§ EXERCISE GOAL:
Can you write out the data word for word, starting at its first line and stopping after the line that contains "Action: pyautogui.click(x=271, y=24)"?

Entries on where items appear
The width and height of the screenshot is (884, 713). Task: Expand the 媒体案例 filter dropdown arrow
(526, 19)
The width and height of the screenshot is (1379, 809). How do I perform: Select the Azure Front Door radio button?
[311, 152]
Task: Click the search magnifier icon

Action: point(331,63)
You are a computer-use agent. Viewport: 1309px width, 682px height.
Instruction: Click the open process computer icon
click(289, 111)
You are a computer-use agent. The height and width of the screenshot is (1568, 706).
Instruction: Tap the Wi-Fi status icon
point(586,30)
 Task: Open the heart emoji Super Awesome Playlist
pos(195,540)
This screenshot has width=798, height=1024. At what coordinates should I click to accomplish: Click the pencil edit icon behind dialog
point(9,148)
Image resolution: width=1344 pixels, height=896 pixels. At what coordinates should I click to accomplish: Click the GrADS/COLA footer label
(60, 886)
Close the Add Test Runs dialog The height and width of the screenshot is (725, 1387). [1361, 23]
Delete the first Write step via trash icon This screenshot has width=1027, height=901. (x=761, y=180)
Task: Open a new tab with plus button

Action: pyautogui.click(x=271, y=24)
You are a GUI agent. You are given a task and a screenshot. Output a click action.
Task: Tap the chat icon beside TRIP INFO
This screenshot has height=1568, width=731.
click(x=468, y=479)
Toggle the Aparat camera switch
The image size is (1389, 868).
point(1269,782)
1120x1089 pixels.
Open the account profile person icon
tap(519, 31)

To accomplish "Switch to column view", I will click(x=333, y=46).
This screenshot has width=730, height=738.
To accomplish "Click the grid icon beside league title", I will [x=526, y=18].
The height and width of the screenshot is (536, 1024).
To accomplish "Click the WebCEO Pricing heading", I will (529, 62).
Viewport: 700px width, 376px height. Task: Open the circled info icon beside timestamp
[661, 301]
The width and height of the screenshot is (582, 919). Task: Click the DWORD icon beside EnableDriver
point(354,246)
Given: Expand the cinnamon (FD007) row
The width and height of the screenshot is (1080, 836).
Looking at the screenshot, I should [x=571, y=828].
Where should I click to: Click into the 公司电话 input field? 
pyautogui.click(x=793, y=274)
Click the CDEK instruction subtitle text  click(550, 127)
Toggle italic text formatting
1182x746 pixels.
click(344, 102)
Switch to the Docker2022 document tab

§ PROBLEM SOLUTION:
The width and height of the screenshot is (884, 713). Task: Expand the 媒体案例 filter dropdown arrow
(526, 19)
The width and height of the screenshot is (1379, 809). How do I perform: Select the Azure Front Door radio button?
[311, 152]
Task: Click the search magnifier icon

Action: point(331,63)
You are a computer-use agent. Viewport: 1309px width, 682px height.
Instruction: Click the open process computer icon
click(289, 111)
You are a computer-use agent. The height and width of the screenshot is (1568, 706).
Instruction: Tap the Wi-Fi status icon
point(586,30)
 Task: Open the heart emoji Super Awesome Playlist
pos(195,540)
This screenshot has width=798, height=1024. At what coordinates should I click to accomplish: Click the pencil edit icon behind dialog
point(9,148)
Image resolution: width=1344 pixels, height=896 pixels. At what coordinates should I click to accomplish: Click the GrADS/COLA footer label
(60, 886)
Close the Add Test Runs dialog The height and width of the screenshot is (725, 1387). [1361, 23]
Delete the first Write step via trash icon This screenshot has width=1027, height=901. (x=761, y=180)
Task: Open a new tab with plus button

Action: pyautogui.click(x=271, y=24)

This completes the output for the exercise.